* Sezione del documento
Raccontocrazia [di Raffaele Deidda]

FI IN FIBRILLAZIONE, BERLUSCONI PRENDE TEMPO SU LISTE

Nella comunicazione politica il racconto (storytelling) rappresenta una componente strategica che svolge la funzione di trasferimento di valori e di obiettivi, utili a costruire identità. Sviluppa una storia persuasiva che identifica un partito, un leader, un governo. Se accompagnato da adeguati contributi emozionali, il racconto può davvero trasformarsi in un potente strumento di comunicazione.

E’ cosa ben diversa dal fornire numeri, dati. E’ una storia che coinvolge, spesso seduce, attraverso i sentimenti e le emozioni. Attribuisce alle persone un’identità nel dire loro chi sono, definisce i loro obiettivi, fa loro acquisire l’immagine di quello che vogliono essere, indica il percorso per soddisfare le aspirazioni, offre una visione positiva del futuro che riscatta da un passato negativo.

* Dati

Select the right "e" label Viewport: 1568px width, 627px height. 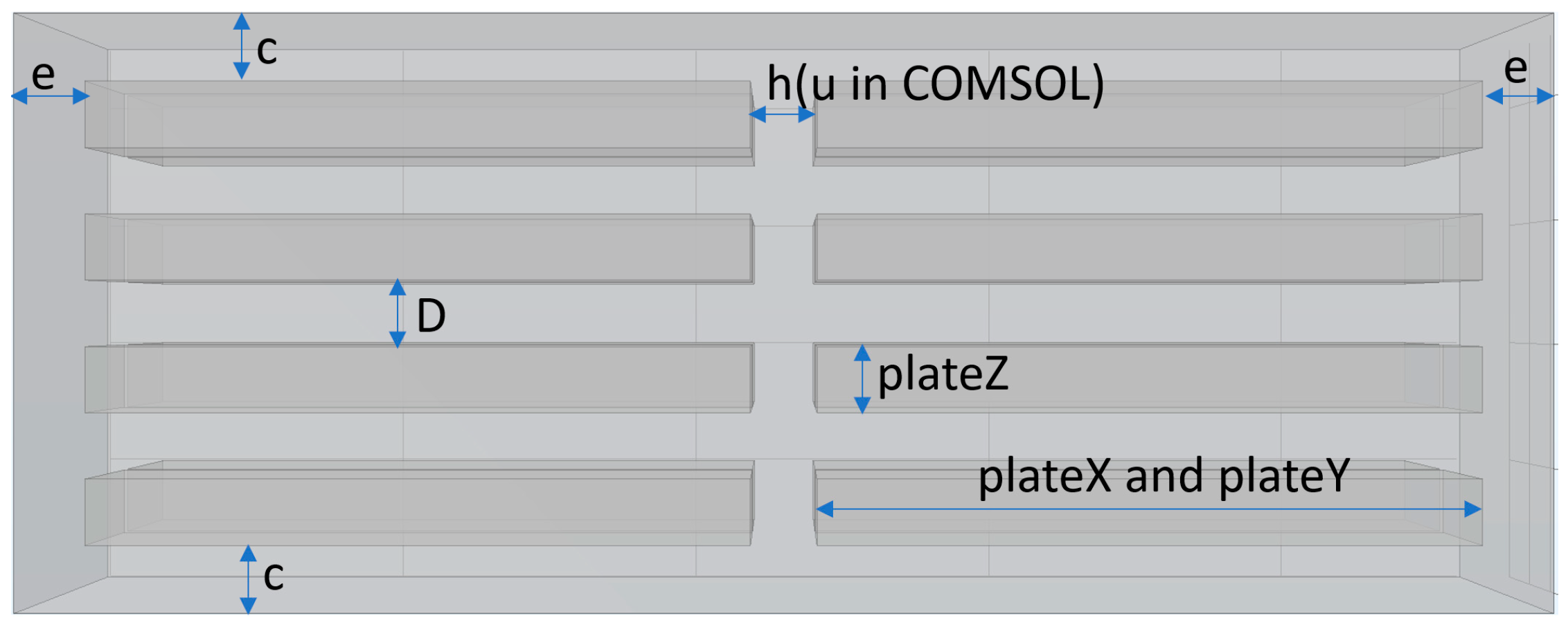pos(1515,69)
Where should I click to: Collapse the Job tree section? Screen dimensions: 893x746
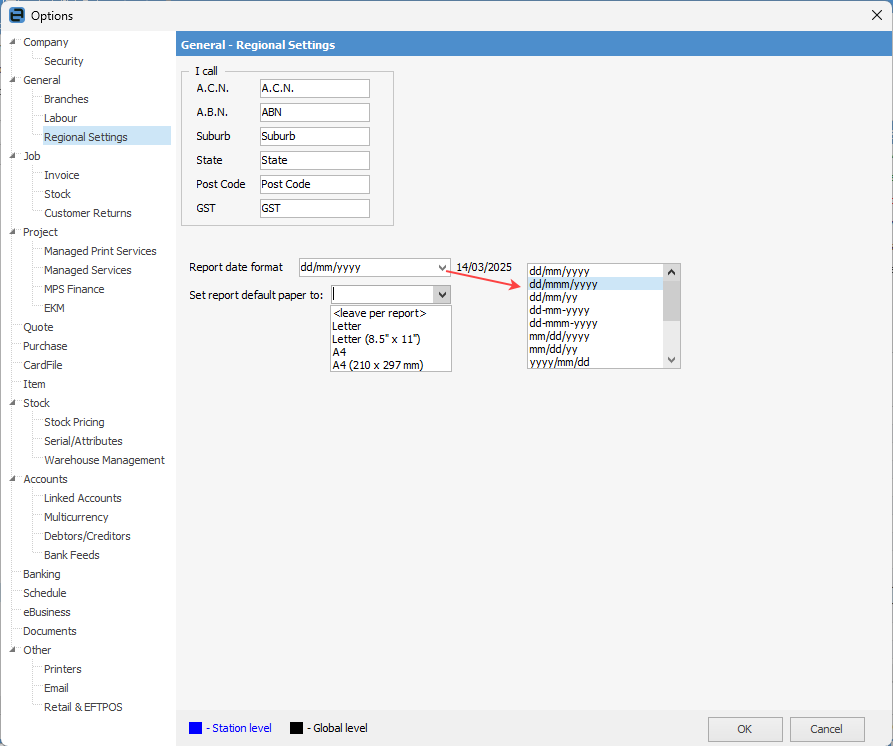point(10,155)
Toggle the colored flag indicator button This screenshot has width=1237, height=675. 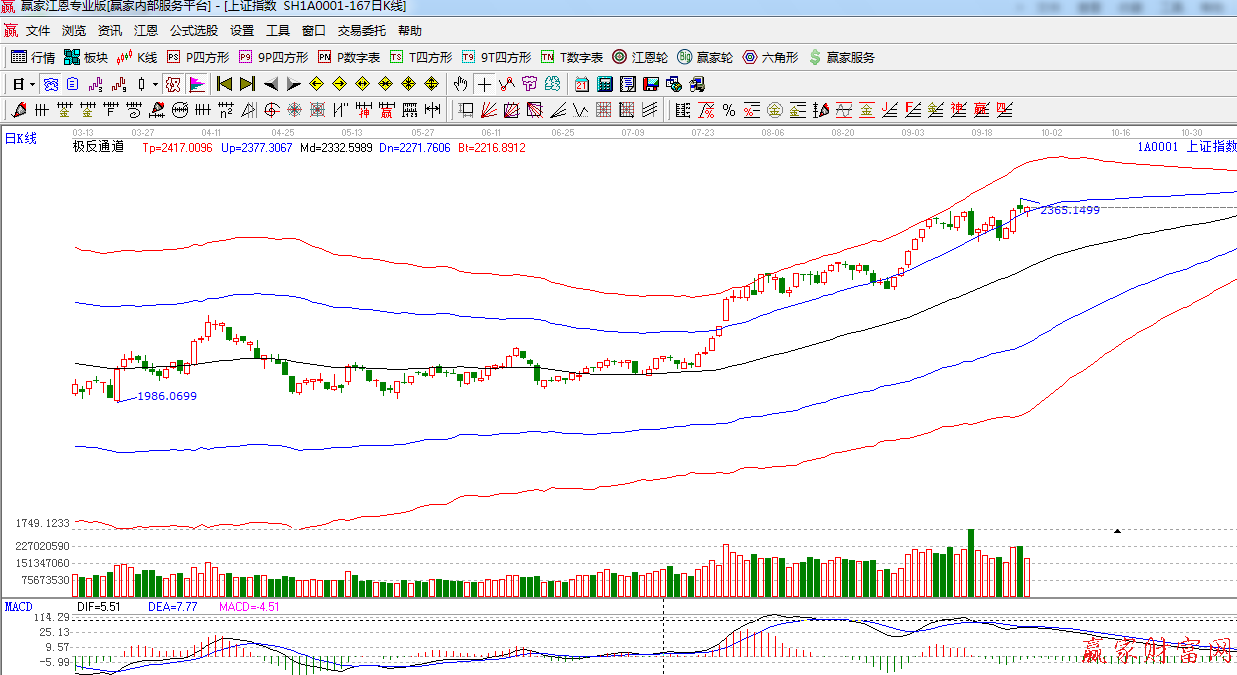196,83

* Azioni richieste
[a] Nel testo sul racconto nella comunicazione politica, la frase che inizia con "Attribuisce alle persone" elenca ciò che il racconto fa per le persone: riporta tutte queste azioni.
[b] Secondo il testo sul racconto nella comunicazione politica, che cosa deve accompagnare il racconto perché diventi un potente strumento di comunicazione?
[c] Prosegui il testo sul racconto nella comunicazione politica dal punto in cui si ferma.

* Risultati attesi
[a]
- Attribuisce alle persone un'identità, dicendo loro chi sono
- Definisce i loro obiettivi
- Fa loro acquisire l'immagine di quello che vogliono essere
- Indica il percorso per soddisfare le aspirazioni
- Offre una visione positiva del futuro che riscatta da un passato negativo

[b] Adeguati contributi emozionali.

[c]
Lo storytelling stimola azioni politiche concrete ed efficaci e incentiva la partecipazione dei cittadini. L’informazione presentata sotto forma di narrativa viene inoltre ricordata più facilmente (lo si sa fin da bambini e lo si conferma da adulti) e attiva meccanismi di buona predisposizione nei confronti di chi la attua. E’ stato proprio lo storytelling a fare di Ronald Regan un grande comunicatore. Lo slogan della sua campagna elettorale “It´s morning again in America” preludeva al racconto di una storia riferita ai valori radicati e andati persi che proponeva di recuperare. Anche Bill Clinton era convinto dell’utilità dello storytelling: “Quando mi sono impegnato in politica ho sentito che il punto fondamentale del mio lavoro era quello di dare alla gente l’opportunità di avere storie migliori”. Così Barack Obama: “With the right words, everything could change” .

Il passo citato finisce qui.